Madeline’s Madeline complicates its titular character’s story even further by giving her a complex home life as well. Madeline is drawn to Evangeline largely because she represents a stark contrast with Madeline’s mother Regina (Miranda July). Where Evangeline is confident, empathetic, and free-spirited, Regina is anxious, awkward, and overprotective — potentially to an unhealthy degree. In their own ways, both women seek to control Madeline’s life and her choices, although it’s left up to the audience to decide how villainous their actions are and how harshly they should be condemned for them. That both women are white while Madeline is biracial adds yet another, largely unspoken, layer to the film’s exploration of identity, exploitation, and who gets to tell which stories.

Yet Decker ensures that Madeline herself is also a complex, flawed figure, and not just a pawn tossed between Regina and Evangeline. In addition to normal teenage petulance and boundary-pushing, Madeline is also prone to more aggressive provocations and sometimes even acts of violence. She’s a raw nerve, which often spells trouble for her personal life but makes her a phenomenal actor. She can tap into her emotions as easily as turning on a faucet, and shut them off just as quickly. That’s equally true for Howard herself, who serves as the bushy-haired, beating heart of the film. Howard throws herself into the film’s central role with a fascinating mixture of carefree abandon and careful precision. Her unstudied performance calls to mind the early work of so many Hollywood method actors, and she’s definitely a young talent to watch in the future.
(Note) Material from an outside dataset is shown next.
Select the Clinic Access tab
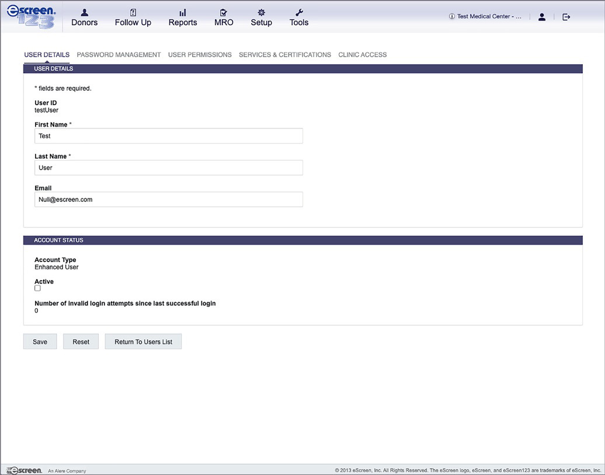605x475 pixels. click(x=362, y=55)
The tone of Madeline’s Madeline is a quivering violin high note sustained for an hour and a half, although Decker occasionally layers melodies atop that core of tension. The film is at times winkingly referential about the self-seriousness of theater, but equally effective at conveying the familial sensation of being part of a theater troupe. But despite those moments of warmth, Madeline’s Madeline is never an easy watch. Like a lot of real-life immersive theater, the film is more of an experiment and an experience than a narrative story; don’t expect its vignette-like scenes to come together as anything more than an abstract tableau of the quiet battle for one young woman’s soul. In its opening moments, Madeline’s Madeline invites viewers to read it as a metaphor, and that can often make the film feel like it’s slipping through your fingers as you struggle to hold onto it.

Whether or not the film fully lands will come down to how much you’re willing to give yourself over to its theatrical world. Like the immersive artform it’s examining, Madeline’s Madeline is frequently truthful and sometimes indulgent. Yet in a long history of art about art that focuses on the forces of toxic masculinity, Madeline’s Madeline is the rare film that examines toxic femininity with the same nuance.